### Screenshot and document pointing data
::::
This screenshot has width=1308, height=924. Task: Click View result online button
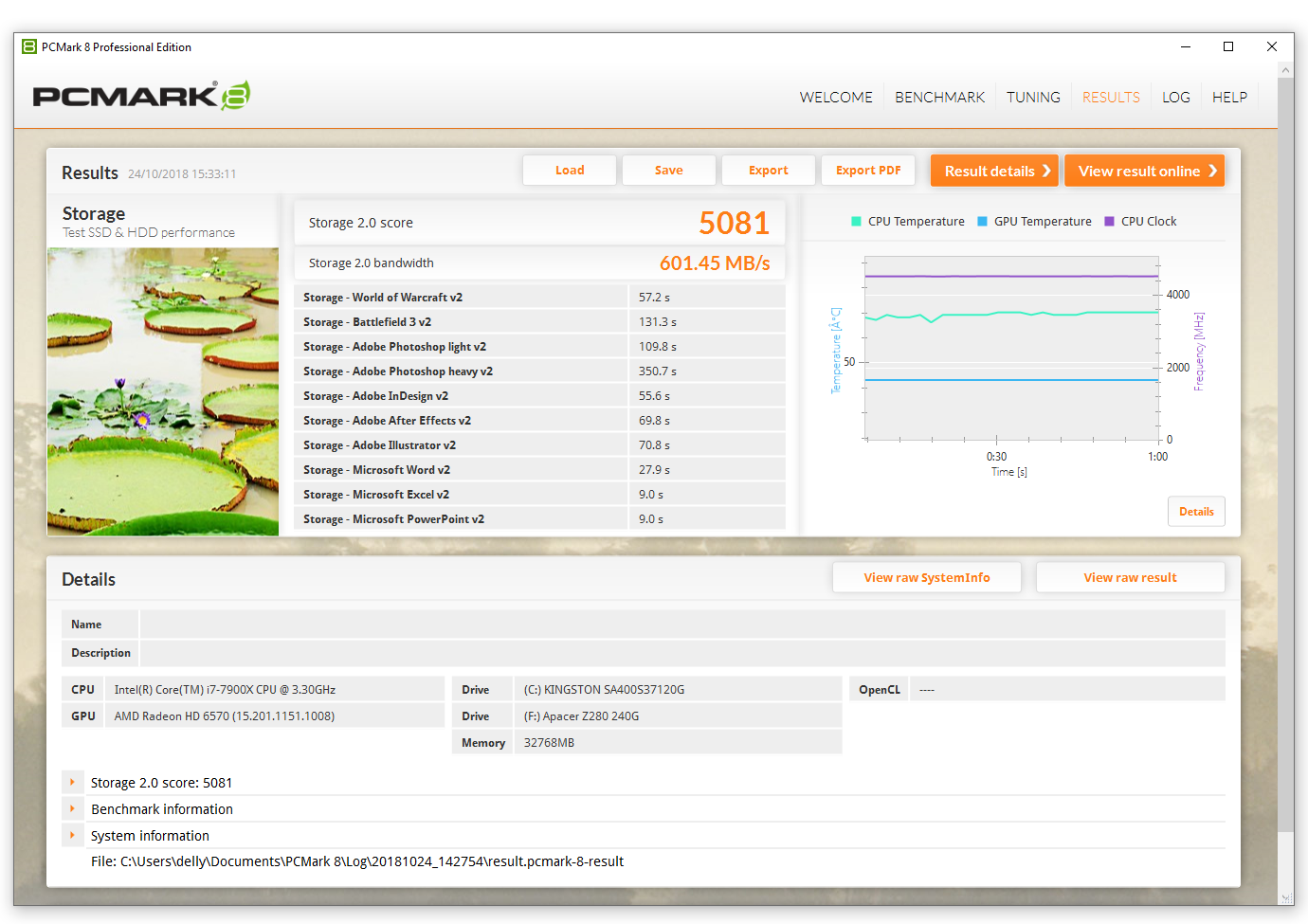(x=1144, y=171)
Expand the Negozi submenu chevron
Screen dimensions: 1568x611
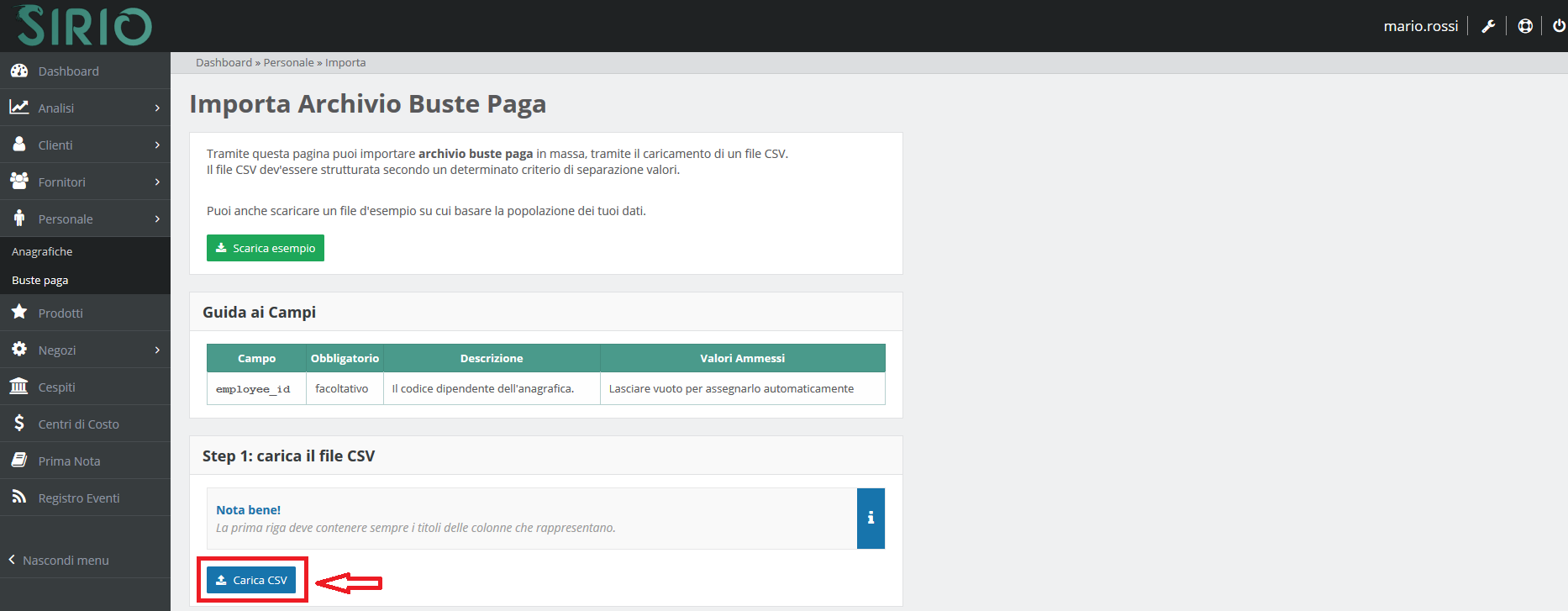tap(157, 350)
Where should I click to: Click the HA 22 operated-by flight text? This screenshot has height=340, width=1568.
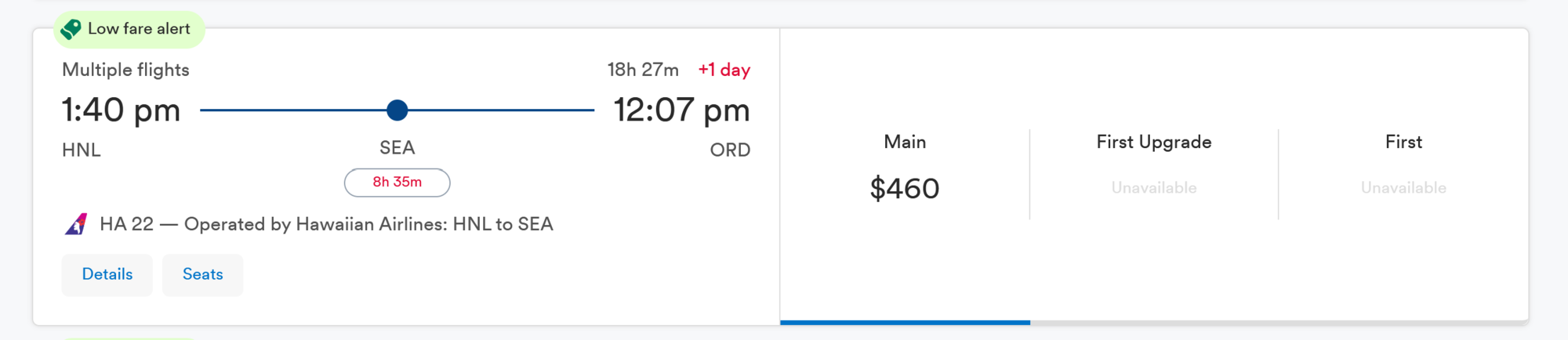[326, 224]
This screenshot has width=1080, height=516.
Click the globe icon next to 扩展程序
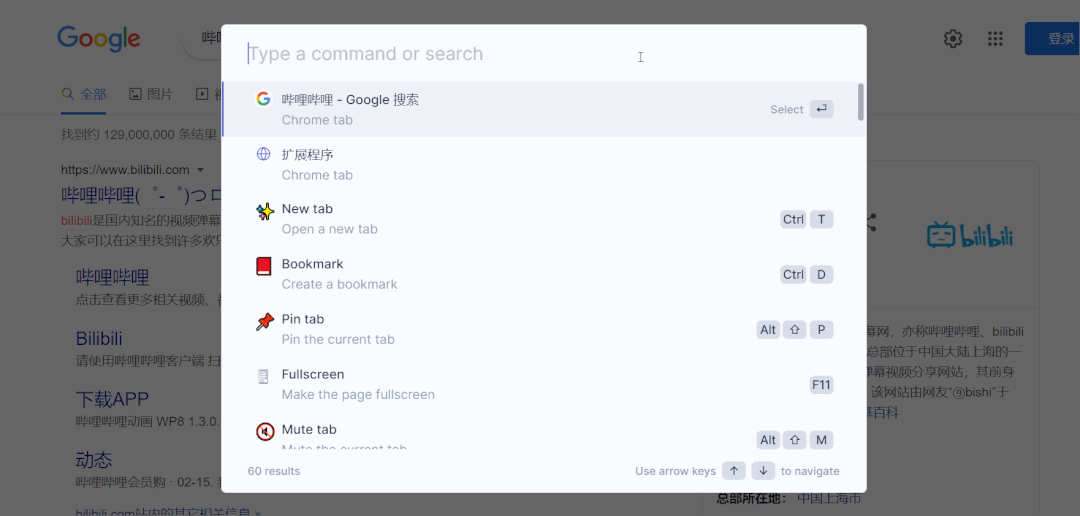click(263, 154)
::::
### Objective
Can you write out all of the items again, swapping every "screenshot" for "image" and changing nothing else, but leaving out the pictures?

### Written answer
This image has width=1308, height=924. Task: Click View result online button
(x=1144, y=171)
Expand the Negozi submenu chevron
Screen dimensions: 1568x611
tap(157, 350)
Where should I click to: Click the HA 22 operated-by flight text? This image has height=340, width=1568.
[326, 224]
This image has width=1080, height=516.
Click the globe icon next to 扩展程序
click(263, 154)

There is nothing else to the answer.